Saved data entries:
__________________________________________________

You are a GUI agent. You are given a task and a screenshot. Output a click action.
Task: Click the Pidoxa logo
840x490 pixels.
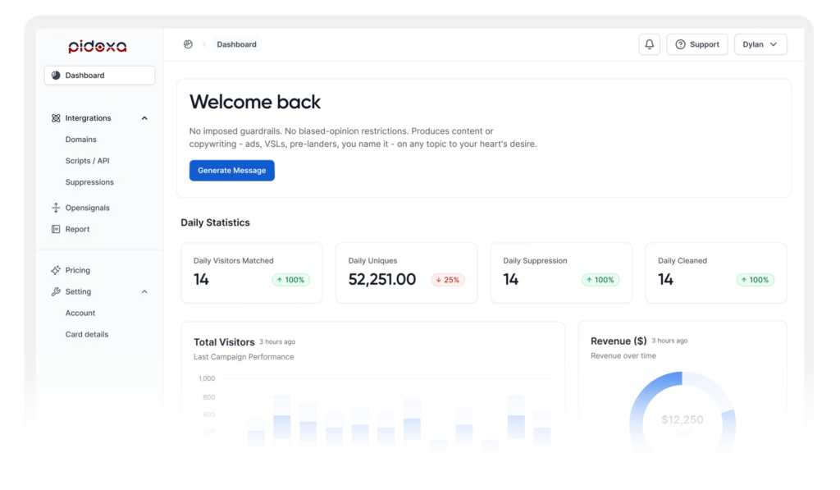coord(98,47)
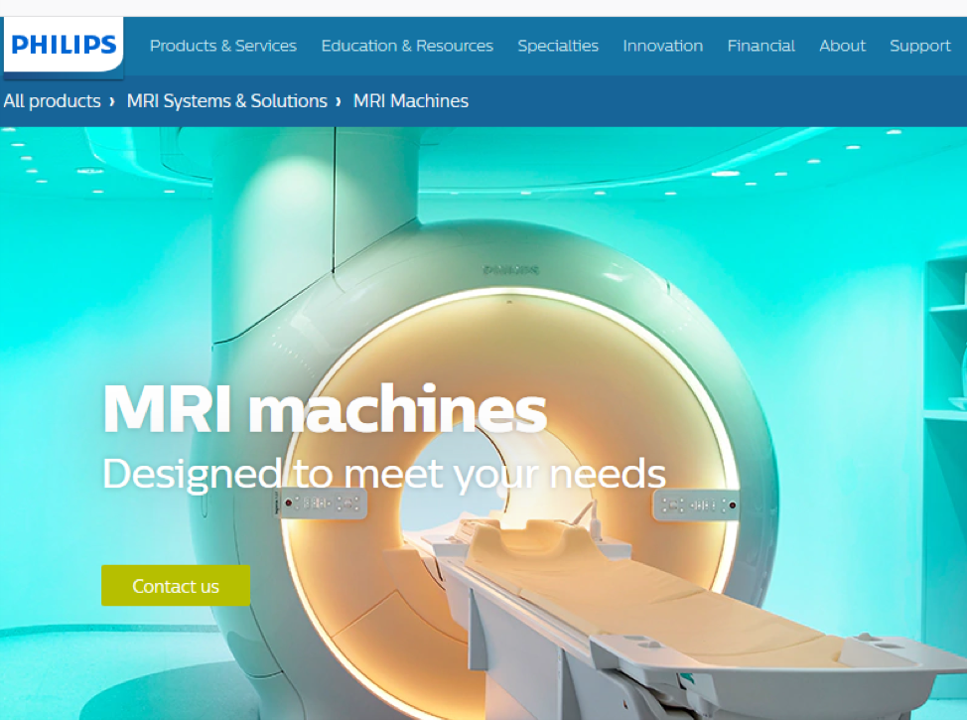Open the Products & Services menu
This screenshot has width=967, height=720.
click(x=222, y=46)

__________________________________________________

Exercise aim
Print the entries above exactly, leaving pictures out.

Your response
You are a GUI agent. You are given a task and a screenshot. Output a click action.
Task: Click the Pidoxa logo
840x490 pixels.
coord(98,47)
Open the Products & Services menu
This screenshot has width=967, height=720.
click(x=222, y=46)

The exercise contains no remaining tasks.